:: SET PROBLEM 1 ::
Reproduce the stretch of the xarray file guide from "These are the coordinate" through "a time series.", word for word.
:: SET PROBLEM 2 ::
Name every component of an xarray file given in the xarray file guide, with its short label and the plain term it stands for.
:: SET PROBLEM 3 ::
Pick up the xarray file guide after its last sentence and keep writing.
──────── PAGE EXTRACT ────────
Xarray is your friend and will make it very easy for other folks to use your data. 

## The three components of an `xarray` file

### 1. `attrs` : attributes 

These are the "attributes" that contain any high level meta data. This could be things like author lists, parameters used in the data reduction, description of the code used, etc. 

### 2. `data_vars` : data variables 

These are the main "data variables". These are usually final results of your modeling or data reduction analysis. It will ultimately be what the user of your data will be looking for. 

### 3. `coords` : coordinate systems 

These are the coordinate system of your `data_vars`. Common coordinate systems be a wavelength grid for a flux array, or a time array for a time series. 

# What data go in what files? 


⭐️Prefer to see a clear break down of these in a [google sheet](https://docs.google.com/spreadsheets/d/1JZbKQJsu5YNpJLsgY-w21Sed9-D6uVPltMogB-ju0aY/edit#gid=0)??⭐️

### File 1: Stellar Spectra 

Contains.. stellar spectra INSERT (could contain broader descriptions and/or link to codes that do these things or produce these products)

**Suggested naming scheme** : `f'stellar-spec-planet{W39}-mode{G395H}-code{Eureka}-author{Alderson}.xc'` 

### File 2: Raw light curves

Contains.. Raw light curves INSERT (could contain broader descriptions and/or link to codes that do these things or produce these products)

**Suggested naming scheme** : `f'raw-light-curve-planet{W39}-mode{G395H}-code{Eureka}-author{Alderson}.xc'`  

### File 3: Fitted light curves 

Contains... Fitted light curves INSERT (could contain broader descriptions and/or link to codes that do these things or produce these products)

**Suggested naming scheme** : `f'fitted-light-curve-planet{W39}-mode{G395H}-code{Eureka}-author{Alderson}.xc'`

### File 4: Transit Spectra 

Contains... Transit spectra (could contain broader descriptions and/or link to codes that do these things or produce these products)
──────── DATA SEGMENT ────────
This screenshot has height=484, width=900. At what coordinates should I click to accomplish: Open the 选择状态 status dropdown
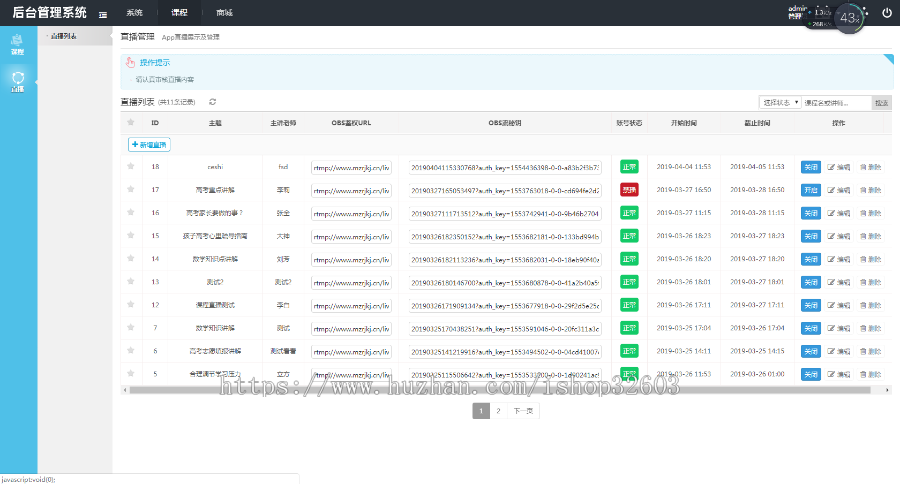780,102

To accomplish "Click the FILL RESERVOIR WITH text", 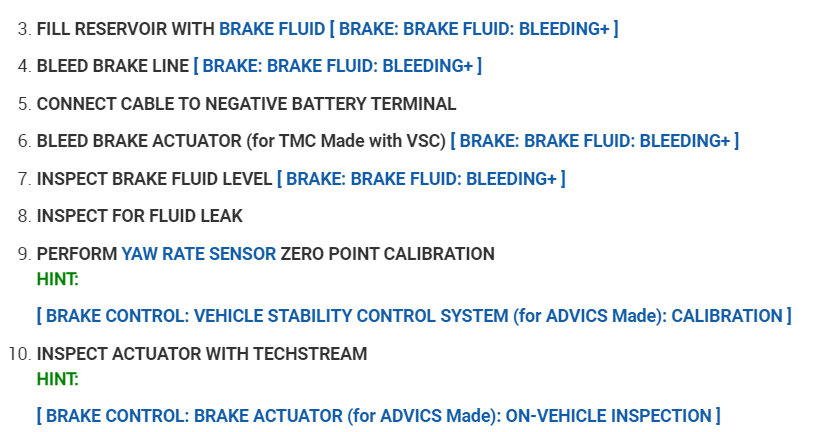I will 125,29.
────────
:: REPLY 1 ::
These are the coordinate system of your `data_vars`. Common coordinate systems be a wavelength grid for a flux array, or a time array for a time series.

:: REPLY 2 ::
- `attrs`: attributes
- `data_vars`: data variables
- `coords`: coordinate systems

:: REPLY 3 ::
**Suggested naming scheme** : `f'transit-spectrum-planet{W39}-mode{G395H}-code{Eureka}-author{Alderson}.xc'` INSERT something you like 



# Variable Terminology and Required `data_vars`, `coords` & `attrs` for each file type

⭐️Prefer to see a clear break down of these in a [google sheet](https://docs.google.com/spreadsheets/d/1JZbKQJsu5YNpJLsgY-w21Sed9-D6uVPltMogB-ju0aY/edit#gid=0)??⭐️



## Stellar Spectra 

###  `attrs` 

#### Required `attrs`

1. `author` (`str`): Author or author list 
2. `contact` (`str`): point of contact 
3. `code` (`str` or `dict`): code used. Sometimes people only use one code, in which case a string will suffice e.g., "eureka". Other times people might use a combination of many, in which case a dictionary can list the code used at each stage {"Stage1":eureka,"Aperture":my_pipeline_name,"Stage2":eureka} 

#### Optional  `attrs`
1. `doi` (str): make sure to include if you want your work referenced!
2. `extraction_params` (`dict`) : key parameters used to extract the 1D stellar spectra from the 2D integration images  `{'aperture_width_in_pixels': 6 'aperture_poly_order': 2}`
3. `cleaning_params` (`dict`) : any relevant parameters or necessary information relating to how you cleaned the data, such as the [ramp  rejection threshold](https://jwst-pipeline.readthedocs.io/en/latest/jwst/jump/arguments.html)  e.g., `{'jump_threshold': 7, 'f_noise_method':'column by column'}`
4. `notes` (str) : any additional reduction notes that you want the user to be aware of (e.g., you may wish to briefly explain the combination of codes used)

### `data_vars`

#### Requred `data_vars`

1. `flux` (2D array) : array of 1D stellar spectra with shape (total number of stellar spectra, length of stellar spectrum) e.g., if your dataset contains 8000 integrations and the spectrum covers 4000 pixels this array would have shape (8000,4000) 
2. `flux_error` (2D array) : array of errors associated with the flux data. Must be same size as `flux` 
3. `quality_flag` (2D array) : a requirement of [chromatic](https://github.com/zkbt/chromatic), "2D array indicating whether a particular flux data point is good (True) or bad (False)". Must be same size as `flux`

#### Optional  `data_vars`

Optional `data_vars` here will include a variety of detrending parameters with potentially 1D (e.g. time) or 2D (e.g. time vs wavelength) dimensions. These products, which may be requested by light curve fitters, might include the pixel shifts of the spectral trace in the x and y directions, which would have lengths equal to the total number of stellar spectra. Below we provide an example set of `data_vars`. 

5. shift_x (1D array) :  pixel shift in x 
6. shift_y (1D array) : pixel shift in y 
7. others?? Zach??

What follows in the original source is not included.